_Aim of the task_:
Rewrite the data from its start through the line with "[Сменить тему] (177, 8)", changing "screenshot" to "image" and leaving everything else as it is. Don't include the pictures.

═════ Source records ═════

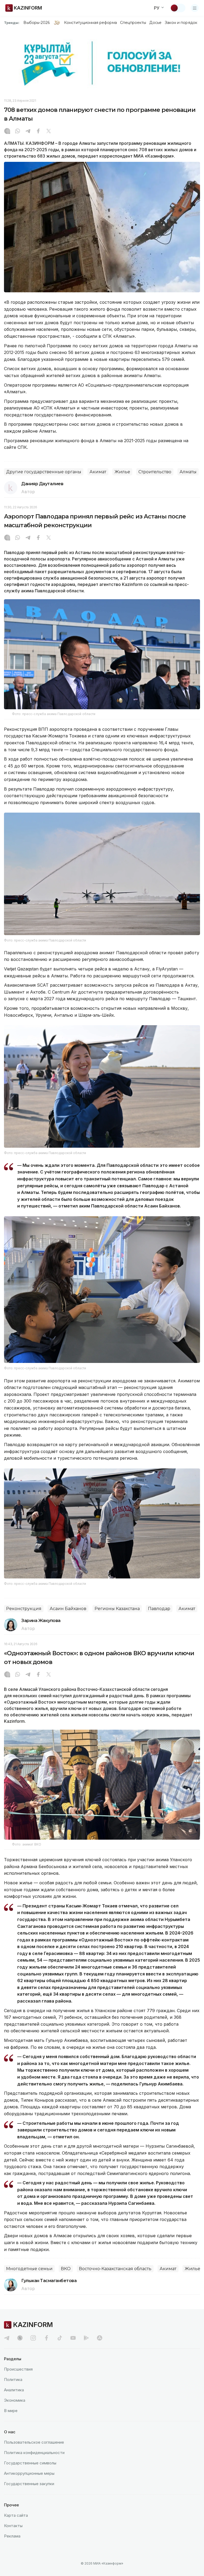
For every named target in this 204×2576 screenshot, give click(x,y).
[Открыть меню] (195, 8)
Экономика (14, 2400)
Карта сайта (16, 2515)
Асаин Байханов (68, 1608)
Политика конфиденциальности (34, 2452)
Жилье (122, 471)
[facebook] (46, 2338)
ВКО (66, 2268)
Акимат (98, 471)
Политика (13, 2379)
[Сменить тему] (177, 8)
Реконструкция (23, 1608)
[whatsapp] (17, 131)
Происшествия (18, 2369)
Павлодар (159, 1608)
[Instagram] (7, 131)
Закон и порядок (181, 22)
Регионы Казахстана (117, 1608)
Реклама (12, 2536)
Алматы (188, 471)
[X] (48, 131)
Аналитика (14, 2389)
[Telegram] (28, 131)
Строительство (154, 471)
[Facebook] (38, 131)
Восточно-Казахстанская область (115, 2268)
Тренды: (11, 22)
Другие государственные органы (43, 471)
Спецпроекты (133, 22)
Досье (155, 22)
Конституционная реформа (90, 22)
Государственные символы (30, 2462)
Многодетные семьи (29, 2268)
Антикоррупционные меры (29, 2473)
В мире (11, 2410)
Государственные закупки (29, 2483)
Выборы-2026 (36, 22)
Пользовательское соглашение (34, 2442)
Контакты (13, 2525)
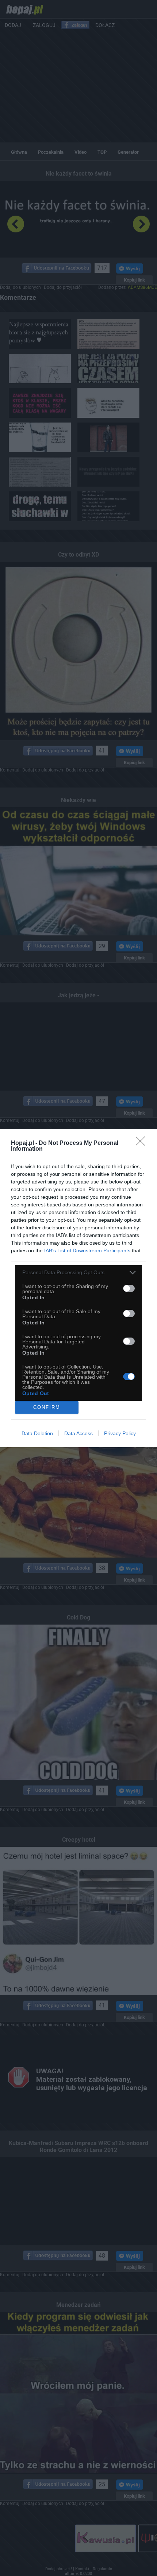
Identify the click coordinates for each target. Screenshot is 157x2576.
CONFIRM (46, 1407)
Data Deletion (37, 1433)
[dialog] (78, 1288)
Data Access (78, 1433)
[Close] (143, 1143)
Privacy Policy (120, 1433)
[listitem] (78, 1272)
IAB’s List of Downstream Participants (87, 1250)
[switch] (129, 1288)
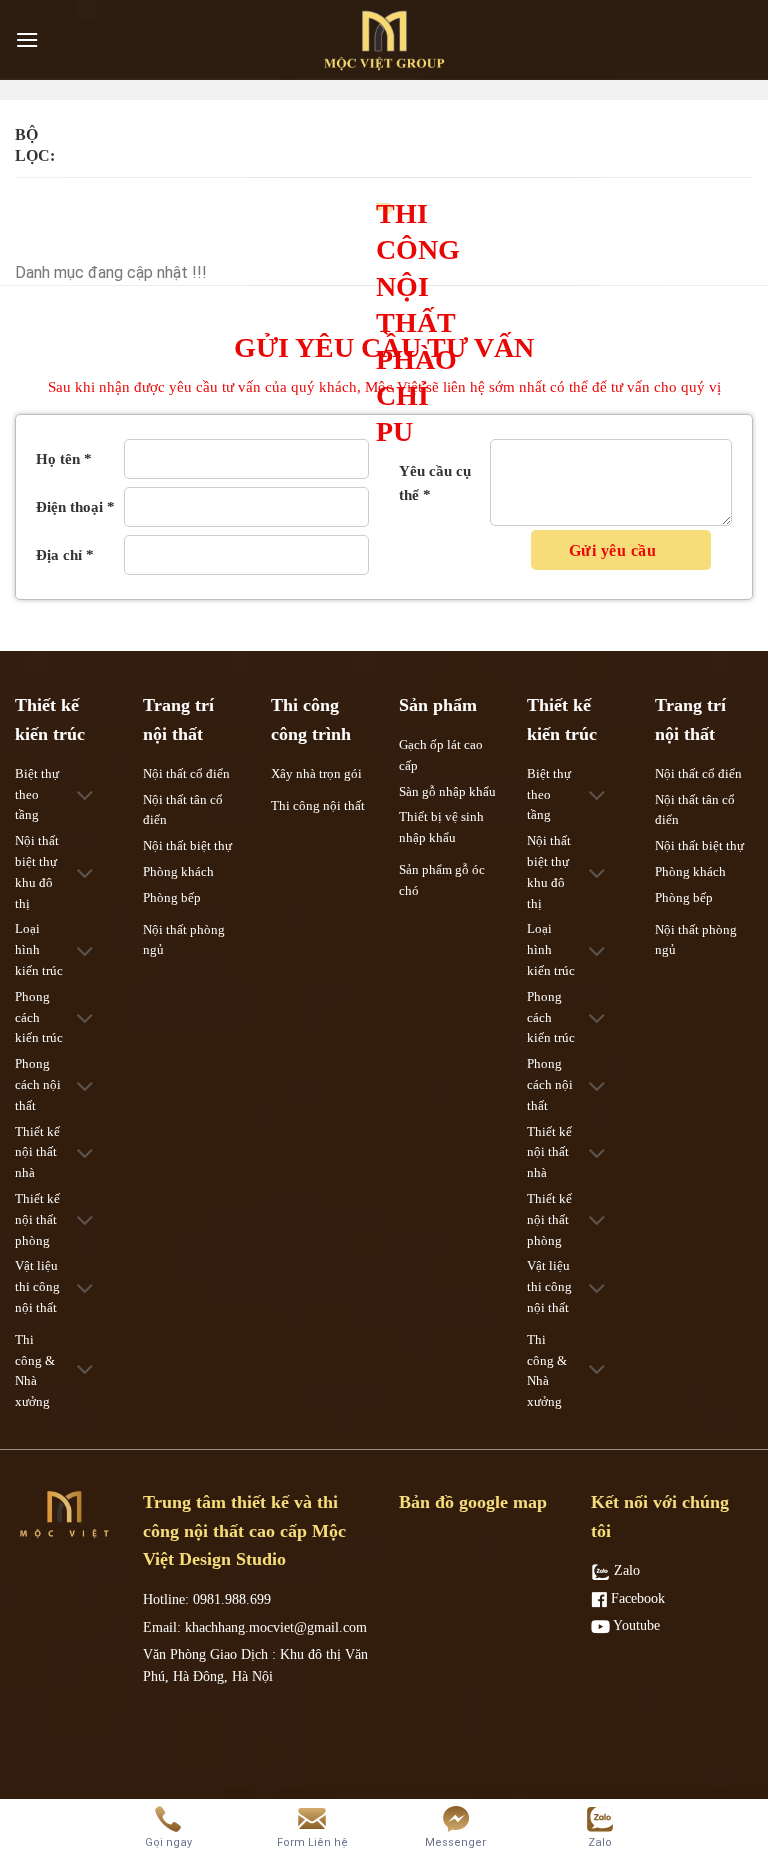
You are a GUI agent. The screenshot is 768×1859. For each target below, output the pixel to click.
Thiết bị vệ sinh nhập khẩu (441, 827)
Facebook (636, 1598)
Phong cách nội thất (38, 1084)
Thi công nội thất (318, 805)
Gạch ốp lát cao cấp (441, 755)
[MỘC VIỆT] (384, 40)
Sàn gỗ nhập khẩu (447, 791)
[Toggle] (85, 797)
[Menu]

═════

_Expected answer_:
For every named target in this 204×2576 image, give click(x,y).
[Открыть меню] (195, 8)
Экономика (14, 2400)
Карта сайта (16, 2515)
Асаин Байханов (68, 1608)
Политика конфиденциальности (34, 2452)
Жилье (122, 471)
[facebook] (46, 2338)
ВКО (66, 2268)
Акимат (98, 471)
Политика (13, 2379)
[Сменить тему] (177, 8)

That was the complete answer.